The album definitely evokes a lot of moods and atmosphere and as such never really repeats itself. Even without vocals the music kind of writes its own lyrics and ideas in your head, leaving you to make of the music what you will. While this is a record chock-full of head-whirling technicality and jaw-dropping skill, the band never lose focus on writing catchy and great songs—a trap a lot of their peers in the genre fall into. It’s edited and structured very well, and this is most likely aided by the touch of engineer Dave Sheldon (known for his work with local hardcore punk heroes Fuck The Facts), whose skill is quite apparent in the near flawless production of the record. Thanks to his work, none of the instruments ever clash or hinders the full stream of consciousness, so in the end we have one, 100% comprehensive unit of music.

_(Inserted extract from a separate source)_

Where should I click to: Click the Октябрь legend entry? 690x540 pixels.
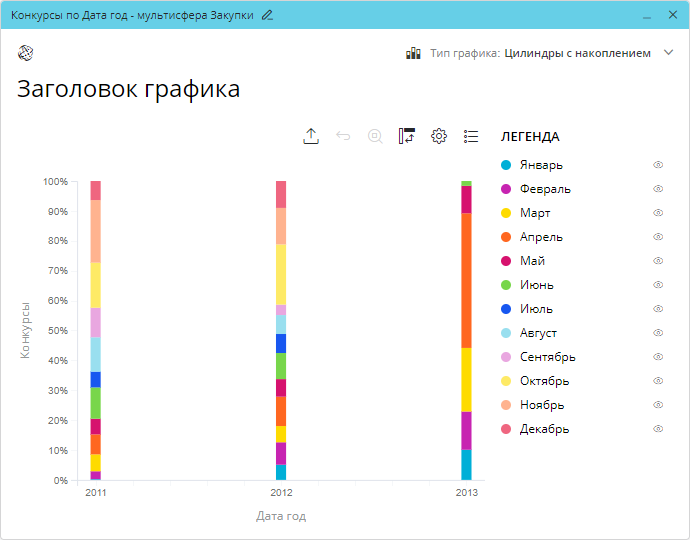544,381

Although this is a record that(albeit very progressive and unique) is not completely incomparable to any bands out today. In dissecting their sound I could hear influences from some of today’s giants of the genre: Cynic, Intronaut, Dream Theater, Russian Circles, Ihsahn, and Rush. They by no means rip these bands off though, only perfectly incorporating some of the notable aspects of these bands into their own personal sound, done so in a way that fans of these bands are sure to enjoy this record while also finding a great new band to follow. All in all this is a very solid sophomore effort by the band, and shows that they are only growing and becoming better as a musical unit. Hopefully we can expect a lot more great material from the band, because if Bridges is any sign, they can only release better and more powerful music as time goes on, and they definitely have the potential to be one of Canada’s giant of the progressive metal genre.